**INSTRUCTIONS TO FOLLOW**
Repeat the stretch of the listing from the line containing "title الجدول 5-1" through the line containing "[x=337, y=315]", with both of those lines included.

Data records

───

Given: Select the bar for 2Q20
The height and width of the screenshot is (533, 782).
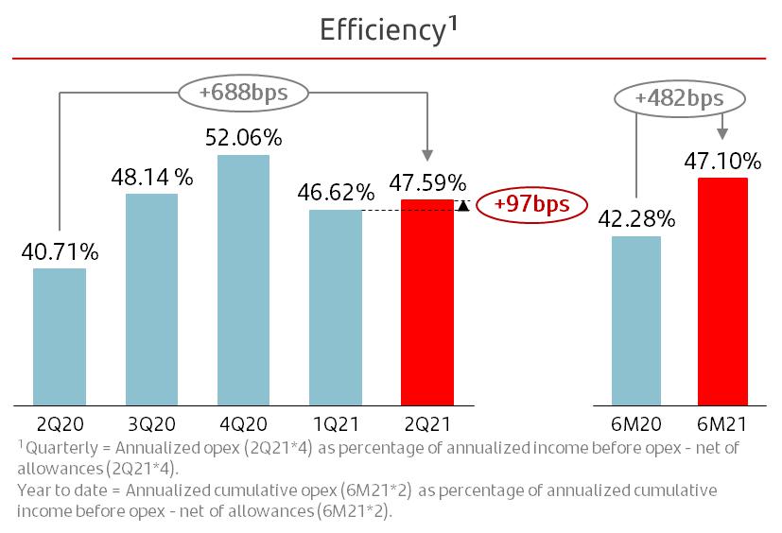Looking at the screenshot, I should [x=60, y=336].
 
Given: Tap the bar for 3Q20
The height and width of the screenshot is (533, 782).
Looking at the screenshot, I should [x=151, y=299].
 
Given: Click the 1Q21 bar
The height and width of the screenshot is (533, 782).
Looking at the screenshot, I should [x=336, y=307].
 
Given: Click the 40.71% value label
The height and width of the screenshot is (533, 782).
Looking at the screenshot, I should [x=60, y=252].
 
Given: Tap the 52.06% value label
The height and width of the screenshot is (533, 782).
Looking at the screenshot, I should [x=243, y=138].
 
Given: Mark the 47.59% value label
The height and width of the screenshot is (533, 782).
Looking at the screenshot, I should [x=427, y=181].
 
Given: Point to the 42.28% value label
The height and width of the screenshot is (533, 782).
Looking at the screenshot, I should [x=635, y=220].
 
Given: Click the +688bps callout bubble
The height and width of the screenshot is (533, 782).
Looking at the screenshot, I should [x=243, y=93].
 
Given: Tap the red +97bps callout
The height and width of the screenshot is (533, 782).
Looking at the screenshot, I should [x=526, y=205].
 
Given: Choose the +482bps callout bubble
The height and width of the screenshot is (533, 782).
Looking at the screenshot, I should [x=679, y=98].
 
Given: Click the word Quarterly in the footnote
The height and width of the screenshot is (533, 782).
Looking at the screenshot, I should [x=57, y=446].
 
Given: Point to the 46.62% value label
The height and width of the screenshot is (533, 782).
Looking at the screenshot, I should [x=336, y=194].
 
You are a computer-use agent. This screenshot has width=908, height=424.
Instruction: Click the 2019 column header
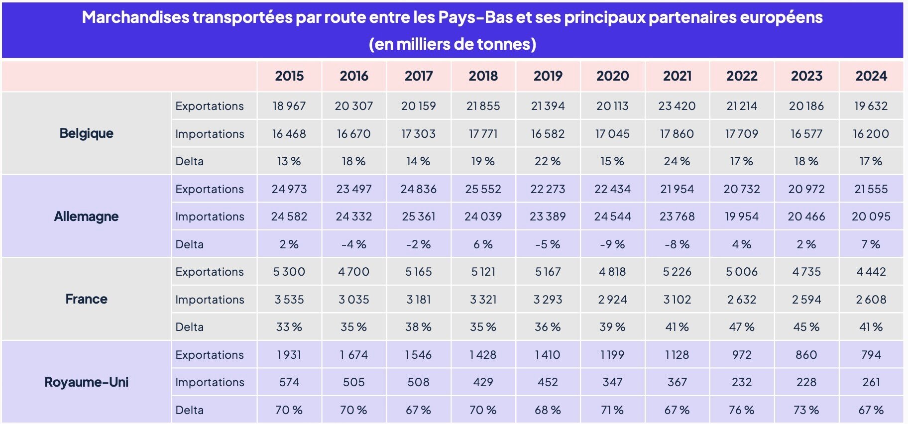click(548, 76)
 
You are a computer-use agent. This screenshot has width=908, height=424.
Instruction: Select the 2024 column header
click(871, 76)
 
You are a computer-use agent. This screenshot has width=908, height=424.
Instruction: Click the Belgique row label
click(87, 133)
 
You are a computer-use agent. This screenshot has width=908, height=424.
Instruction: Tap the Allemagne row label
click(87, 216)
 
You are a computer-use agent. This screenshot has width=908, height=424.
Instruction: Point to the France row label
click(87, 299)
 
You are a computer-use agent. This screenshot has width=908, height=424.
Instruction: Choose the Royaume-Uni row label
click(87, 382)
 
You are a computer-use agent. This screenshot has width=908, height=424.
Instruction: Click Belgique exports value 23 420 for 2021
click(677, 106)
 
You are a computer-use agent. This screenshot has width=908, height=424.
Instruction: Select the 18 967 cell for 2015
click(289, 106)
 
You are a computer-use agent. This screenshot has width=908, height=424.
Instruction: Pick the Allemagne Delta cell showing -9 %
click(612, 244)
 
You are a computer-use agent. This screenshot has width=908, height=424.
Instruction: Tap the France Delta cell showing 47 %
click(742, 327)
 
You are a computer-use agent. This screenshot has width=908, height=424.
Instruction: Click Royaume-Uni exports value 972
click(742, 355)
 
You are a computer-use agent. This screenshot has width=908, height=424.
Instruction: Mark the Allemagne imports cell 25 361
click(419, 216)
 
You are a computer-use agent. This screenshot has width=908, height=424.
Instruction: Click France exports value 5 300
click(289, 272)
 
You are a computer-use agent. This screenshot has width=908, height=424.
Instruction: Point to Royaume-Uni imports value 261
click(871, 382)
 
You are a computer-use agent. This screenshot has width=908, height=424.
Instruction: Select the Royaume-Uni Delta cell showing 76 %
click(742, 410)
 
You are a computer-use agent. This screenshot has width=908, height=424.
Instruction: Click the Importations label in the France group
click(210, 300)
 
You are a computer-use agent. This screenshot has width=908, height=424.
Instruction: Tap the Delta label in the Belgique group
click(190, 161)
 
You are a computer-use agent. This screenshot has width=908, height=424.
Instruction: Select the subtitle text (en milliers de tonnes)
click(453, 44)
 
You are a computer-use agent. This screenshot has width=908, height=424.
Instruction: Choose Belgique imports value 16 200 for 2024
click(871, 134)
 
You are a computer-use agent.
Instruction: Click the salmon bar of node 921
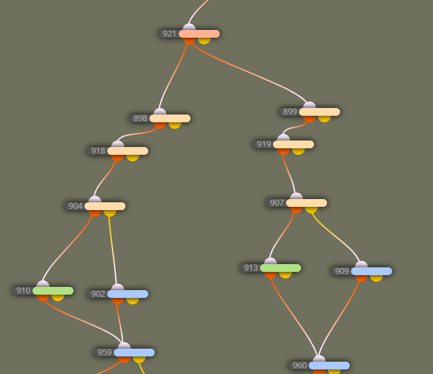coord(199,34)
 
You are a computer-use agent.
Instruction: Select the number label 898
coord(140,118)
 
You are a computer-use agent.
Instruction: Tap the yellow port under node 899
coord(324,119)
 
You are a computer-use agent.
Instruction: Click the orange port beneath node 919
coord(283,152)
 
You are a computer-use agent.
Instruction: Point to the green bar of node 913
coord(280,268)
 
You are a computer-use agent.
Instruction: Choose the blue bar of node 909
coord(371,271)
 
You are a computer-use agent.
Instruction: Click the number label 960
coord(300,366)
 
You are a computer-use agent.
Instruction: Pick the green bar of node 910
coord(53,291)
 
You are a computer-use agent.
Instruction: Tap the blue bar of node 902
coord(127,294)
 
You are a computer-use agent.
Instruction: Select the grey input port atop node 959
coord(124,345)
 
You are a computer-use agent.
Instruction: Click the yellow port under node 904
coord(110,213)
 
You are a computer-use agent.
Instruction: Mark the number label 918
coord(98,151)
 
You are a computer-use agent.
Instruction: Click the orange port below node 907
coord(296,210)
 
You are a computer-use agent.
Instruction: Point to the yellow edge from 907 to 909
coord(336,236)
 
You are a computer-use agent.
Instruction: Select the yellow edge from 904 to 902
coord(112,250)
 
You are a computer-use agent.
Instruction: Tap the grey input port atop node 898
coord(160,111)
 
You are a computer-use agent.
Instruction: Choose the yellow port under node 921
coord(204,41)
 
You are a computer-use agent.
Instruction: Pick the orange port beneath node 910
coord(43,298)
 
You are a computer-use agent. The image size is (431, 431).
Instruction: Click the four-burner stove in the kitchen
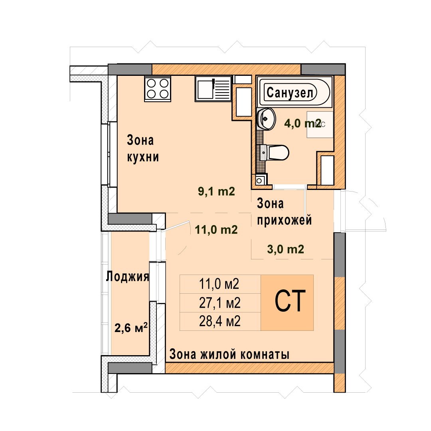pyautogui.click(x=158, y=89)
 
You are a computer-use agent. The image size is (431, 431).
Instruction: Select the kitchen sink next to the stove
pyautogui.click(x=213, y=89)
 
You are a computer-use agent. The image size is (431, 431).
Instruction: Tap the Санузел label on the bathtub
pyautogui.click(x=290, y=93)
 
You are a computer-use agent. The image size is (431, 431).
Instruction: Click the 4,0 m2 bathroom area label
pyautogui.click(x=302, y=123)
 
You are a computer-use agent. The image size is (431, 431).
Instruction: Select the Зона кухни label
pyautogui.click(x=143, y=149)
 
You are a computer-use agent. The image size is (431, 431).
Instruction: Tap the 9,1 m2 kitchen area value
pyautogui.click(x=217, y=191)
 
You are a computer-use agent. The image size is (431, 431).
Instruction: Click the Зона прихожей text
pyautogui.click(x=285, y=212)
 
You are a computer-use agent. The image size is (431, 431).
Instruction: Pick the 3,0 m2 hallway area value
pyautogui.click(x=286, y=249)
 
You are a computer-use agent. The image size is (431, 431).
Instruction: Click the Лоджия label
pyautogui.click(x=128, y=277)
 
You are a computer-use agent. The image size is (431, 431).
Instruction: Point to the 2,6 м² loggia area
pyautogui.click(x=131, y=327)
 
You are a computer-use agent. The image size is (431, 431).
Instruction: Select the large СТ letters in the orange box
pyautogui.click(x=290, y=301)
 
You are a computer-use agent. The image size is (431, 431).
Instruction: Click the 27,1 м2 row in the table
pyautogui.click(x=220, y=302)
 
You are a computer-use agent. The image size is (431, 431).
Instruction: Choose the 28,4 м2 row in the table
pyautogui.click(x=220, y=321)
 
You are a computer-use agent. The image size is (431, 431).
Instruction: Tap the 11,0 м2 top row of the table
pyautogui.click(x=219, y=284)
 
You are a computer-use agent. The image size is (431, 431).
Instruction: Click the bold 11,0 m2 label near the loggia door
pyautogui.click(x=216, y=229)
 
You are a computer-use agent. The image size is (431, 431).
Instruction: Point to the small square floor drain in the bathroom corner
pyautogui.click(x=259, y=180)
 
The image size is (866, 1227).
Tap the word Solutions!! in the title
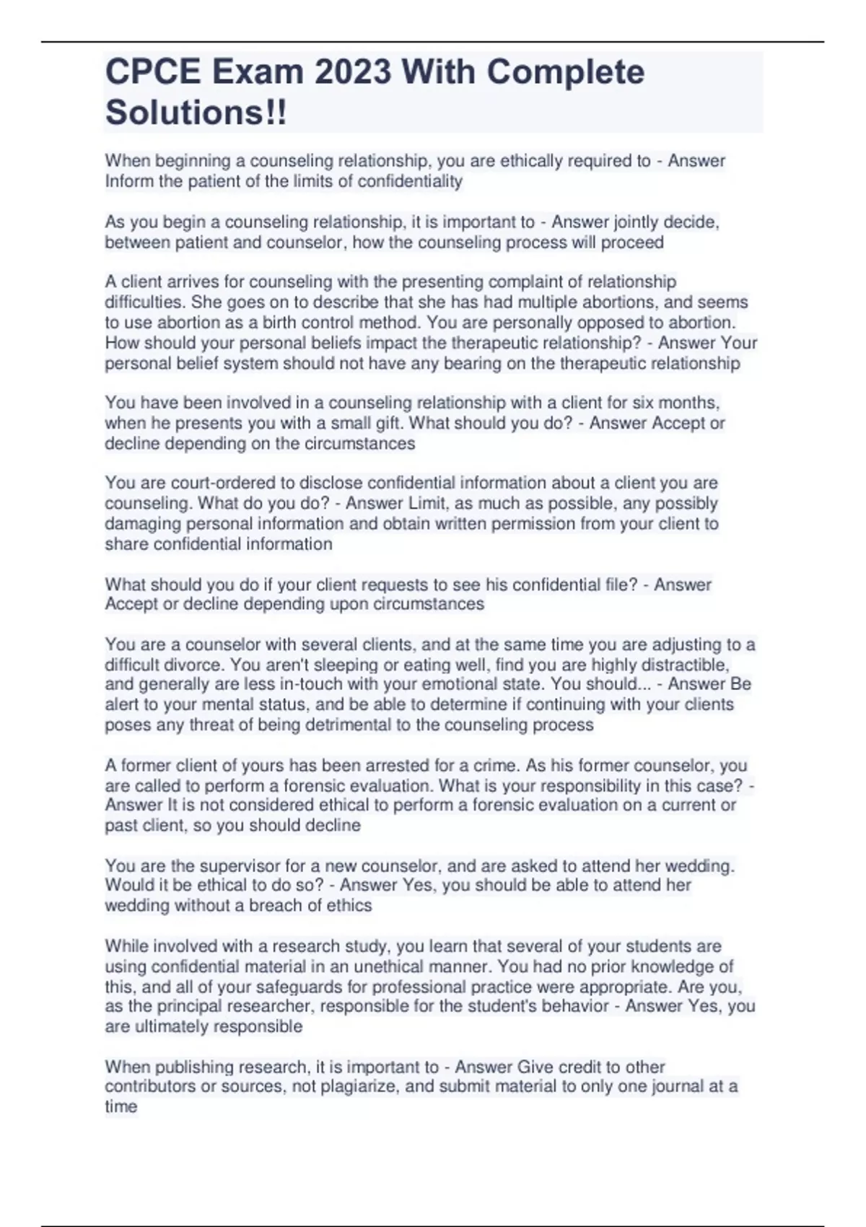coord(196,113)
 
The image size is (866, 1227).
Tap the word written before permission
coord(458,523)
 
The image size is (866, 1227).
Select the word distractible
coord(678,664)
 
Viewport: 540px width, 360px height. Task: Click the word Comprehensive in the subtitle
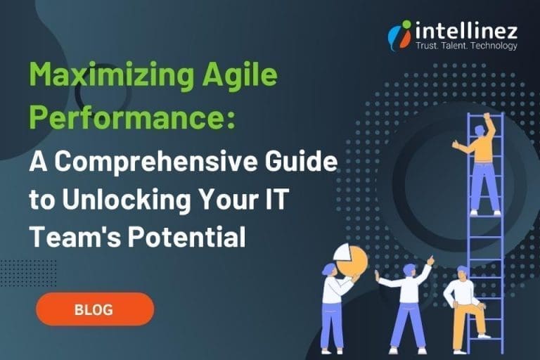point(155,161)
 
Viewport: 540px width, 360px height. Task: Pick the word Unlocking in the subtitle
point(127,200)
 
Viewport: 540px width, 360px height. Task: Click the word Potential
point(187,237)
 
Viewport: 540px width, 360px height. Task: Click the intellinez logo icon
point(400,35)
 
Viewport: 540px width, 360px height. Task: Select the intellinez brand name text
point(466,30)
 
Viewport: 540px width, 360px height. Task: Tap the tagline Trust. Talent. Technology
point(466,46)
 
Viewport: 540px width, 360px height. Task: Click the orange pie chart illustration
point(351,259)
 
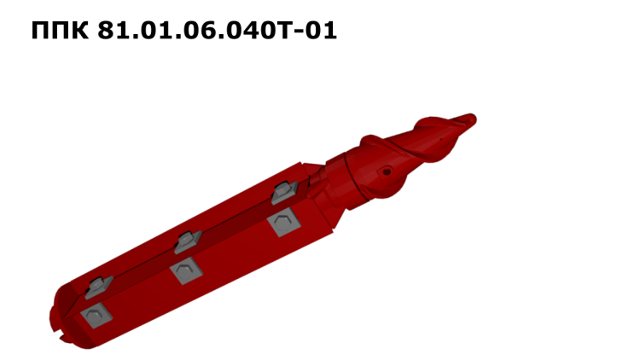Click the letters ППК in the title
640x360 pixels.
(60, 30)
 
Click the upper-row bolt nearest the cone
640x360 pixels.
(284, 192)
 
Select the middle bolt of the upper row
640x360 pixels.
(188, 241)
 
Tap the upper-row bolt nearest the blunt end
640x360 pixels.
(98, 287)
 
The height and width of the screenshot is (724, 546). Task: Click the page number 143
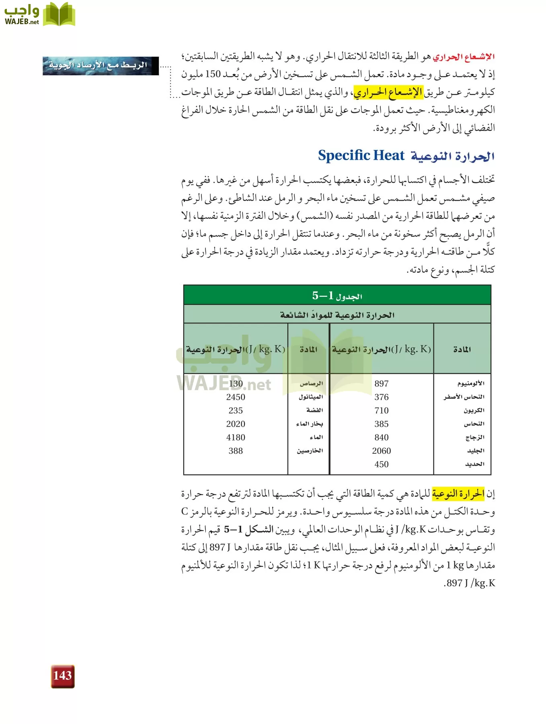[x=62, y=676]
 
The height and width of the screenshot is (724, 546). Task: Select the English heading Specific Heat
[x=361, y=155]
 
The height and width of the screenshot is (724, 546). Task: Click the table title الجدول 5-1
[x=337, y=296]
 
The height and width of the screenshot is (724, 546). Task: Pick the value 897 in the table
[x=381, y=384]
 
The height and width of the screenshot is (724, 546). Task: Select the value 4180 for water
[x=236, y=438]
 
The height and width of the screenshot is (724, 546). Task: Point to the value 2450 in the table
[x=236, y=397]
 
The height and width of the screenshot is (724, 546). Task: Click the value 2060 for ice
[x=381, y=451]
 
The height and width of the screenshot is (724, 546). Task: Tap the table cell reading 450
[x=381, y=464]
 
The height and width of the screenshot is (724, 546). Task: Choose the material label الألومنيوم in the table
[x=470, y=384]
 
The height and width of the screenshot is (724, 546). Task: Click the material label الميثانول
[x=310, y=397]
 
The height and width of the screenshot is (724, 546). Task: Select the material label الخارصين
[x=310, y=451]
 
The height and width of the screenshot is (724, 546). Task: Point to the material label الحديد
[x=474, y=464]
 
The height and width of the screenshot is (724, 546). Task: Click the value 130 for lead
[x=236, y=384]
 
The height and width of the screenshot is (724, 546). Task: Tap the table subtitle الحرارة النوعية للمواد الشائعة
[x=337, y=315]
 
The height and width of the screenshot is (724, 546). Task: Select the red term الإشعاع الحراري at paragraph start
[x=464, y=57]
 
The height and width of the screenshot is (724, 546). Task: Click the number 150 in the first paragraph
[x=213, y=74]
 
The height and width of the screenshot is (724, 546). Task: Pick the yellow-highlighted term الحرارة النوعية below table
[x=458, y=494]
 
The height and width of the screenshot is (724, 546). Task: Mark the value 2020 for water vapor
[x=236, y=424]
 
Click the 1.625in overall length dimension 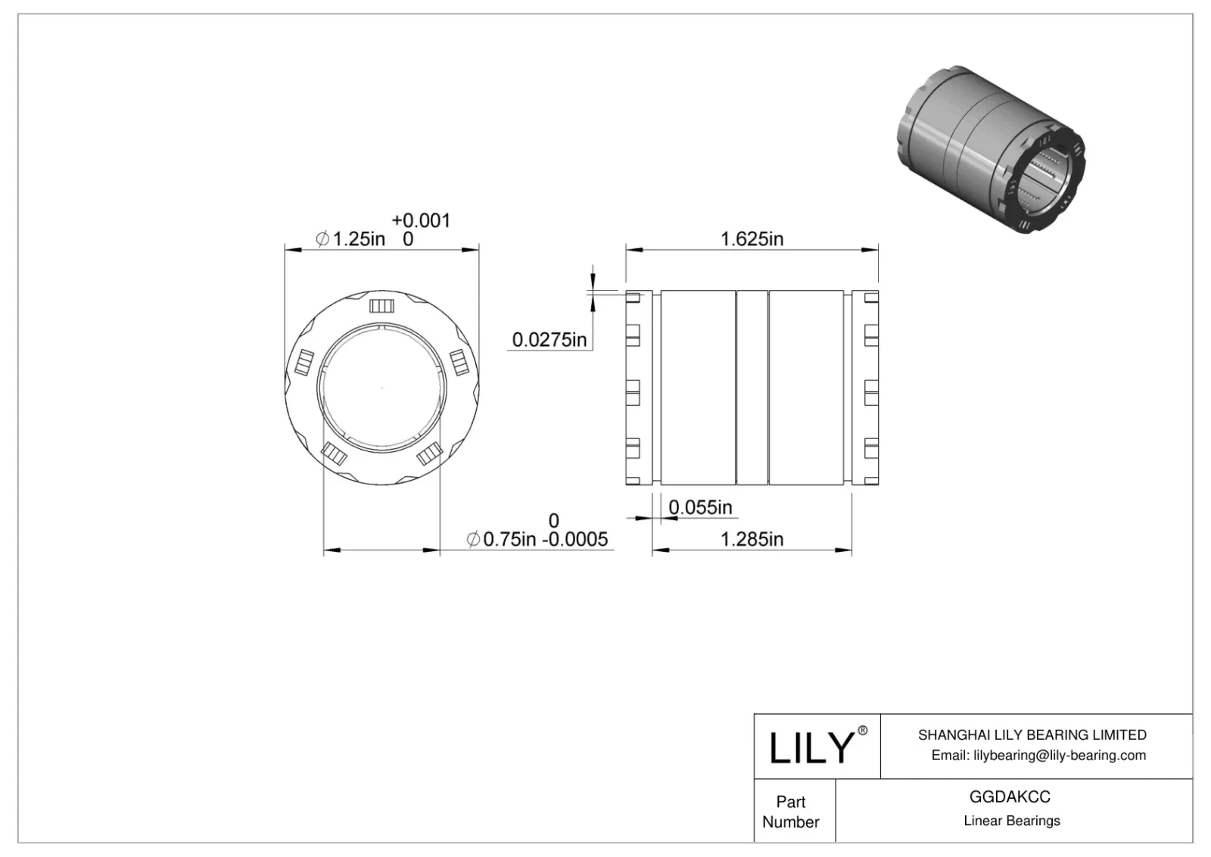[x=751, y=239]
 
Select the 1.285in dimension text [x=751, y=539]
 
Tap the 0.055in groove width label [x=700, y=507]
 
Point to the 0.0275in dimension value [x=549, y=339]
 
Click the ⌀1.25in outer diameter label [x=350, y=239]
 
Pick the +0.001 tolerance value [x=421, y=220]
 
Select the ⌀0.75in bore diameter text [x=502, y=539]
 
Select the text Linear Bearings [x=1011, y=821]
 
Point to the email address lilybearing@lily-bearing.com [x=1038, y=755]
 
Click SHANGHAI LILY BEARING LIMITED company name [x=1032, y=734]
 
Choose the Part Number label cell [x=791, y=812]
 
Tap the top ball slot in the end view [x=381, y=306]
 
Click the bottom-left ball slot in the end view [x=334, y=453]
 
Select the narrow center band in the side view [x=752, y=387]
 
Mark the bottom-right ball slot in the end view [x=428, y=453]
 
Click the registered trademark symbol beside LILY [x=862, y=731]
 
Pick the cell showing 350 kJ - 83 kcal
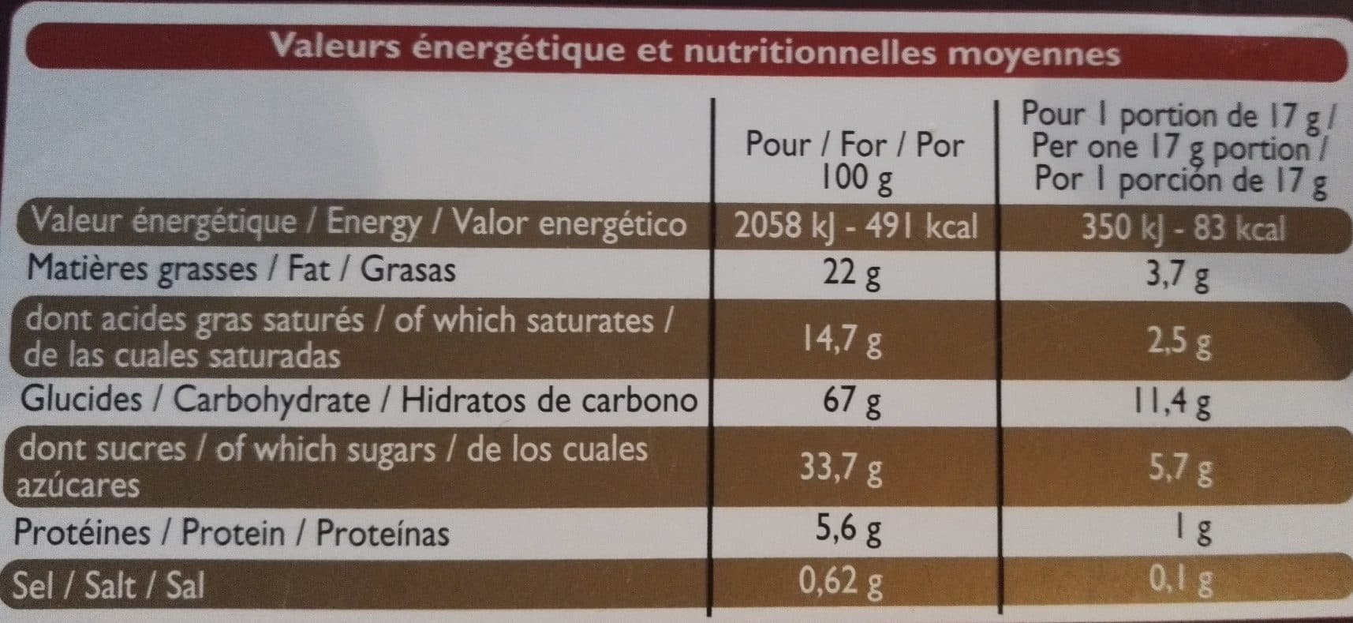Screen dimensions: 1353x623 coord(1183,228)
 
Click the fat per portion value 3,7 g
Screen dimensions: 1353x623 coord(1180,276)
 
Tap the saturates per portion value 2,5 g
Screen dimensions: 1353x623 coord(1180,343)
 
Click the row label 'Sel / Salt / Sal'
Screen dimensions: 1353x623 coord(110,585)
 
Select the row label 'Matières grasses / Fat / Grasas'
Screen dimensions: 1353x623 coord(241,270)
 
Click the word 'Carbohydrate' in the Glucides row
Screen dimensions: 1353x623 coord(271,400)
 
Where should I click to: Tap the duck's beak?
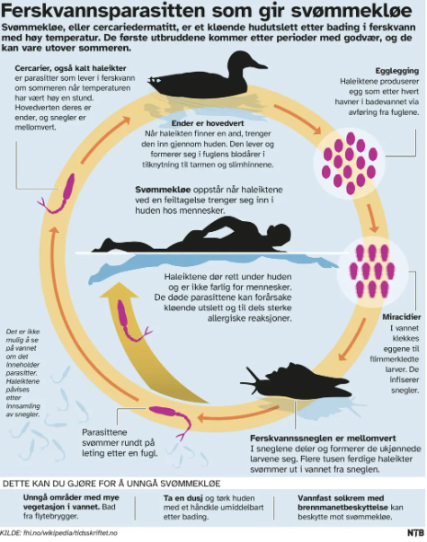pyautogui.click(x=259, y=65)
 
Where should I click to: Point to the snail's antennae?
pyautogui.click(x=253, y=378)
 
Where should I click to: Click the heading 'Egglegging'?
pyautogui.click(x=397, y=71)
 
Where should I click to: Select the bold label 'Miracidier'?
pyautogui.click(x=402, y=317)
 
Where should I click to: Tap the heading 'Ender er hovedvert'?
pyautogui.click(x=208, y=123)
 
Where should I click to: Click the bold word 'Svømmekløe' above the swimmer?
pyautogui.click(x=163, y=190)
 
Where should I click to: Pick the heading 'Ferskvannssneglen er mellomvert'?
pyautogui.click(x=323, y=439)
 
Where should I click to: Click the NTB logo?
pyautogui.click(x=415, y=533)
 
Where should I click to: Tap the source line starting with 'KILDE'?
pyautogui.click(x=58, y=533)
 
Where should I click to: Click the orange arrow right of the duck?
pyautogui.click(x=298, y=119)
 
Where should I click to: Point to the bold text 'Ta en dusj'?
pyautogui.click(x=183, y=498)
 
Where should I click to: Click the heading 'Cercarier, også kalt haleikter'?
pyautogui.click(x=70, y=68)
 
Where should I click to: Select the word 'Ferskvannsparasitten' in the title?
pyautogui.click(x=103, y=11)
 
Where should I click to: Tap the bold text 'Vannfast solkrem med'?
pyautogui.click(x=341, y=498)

───

**ANSWER FOR THE TASK**
The height and width of the screenshot is (724, 546). Task: Click the table title الجدول 5-1
[x=337, y=296]
 
The height and width of the screenshot is (724, 546). Task: Pick the value 897 in the table
[x=381, y=384]
 
The height and width of the screenshot is (724, 546). Task: Select the value 4180 for water
[x=236, y=438]
 
The height and width of the screenshot is (724, 546). Task: Point to the value 2450 in the table
[x=236, y=397]
 
The height and width of the screenshot is (724, 546). Task: Click the value 2060 for ice
[x=381, y=451]
 
The height and width of the screenshot is (724, 546). Task: Tap the table cell reading 450
[x=381, y=464]
 
The height and width of the screenshot is (724, 546). Task: Choose the material label الألومنيوم in the table
[x=470, y=384]
 
The height and width of the screenshot is (724, 546). Task: Click the material label الميثانول
[x=310, y=397]
 
The height and width of the screenshot is (724, 546). Task: Select the material label الخارصين
[x=310, y=451]
 
The height and width of the screenshot is (724, 546). Task: Point to the material label الحديد
[x=474, y=464]
 
The height and width of the screenshot is (724, 546). Task: Click the value 130 for lead
[x=236, y=384]
 
The height and width of the screenshot is (724, 546). Task: Tap the table subtitle الحرارة النوعية للمواد الشائعة
[x=337, y=315]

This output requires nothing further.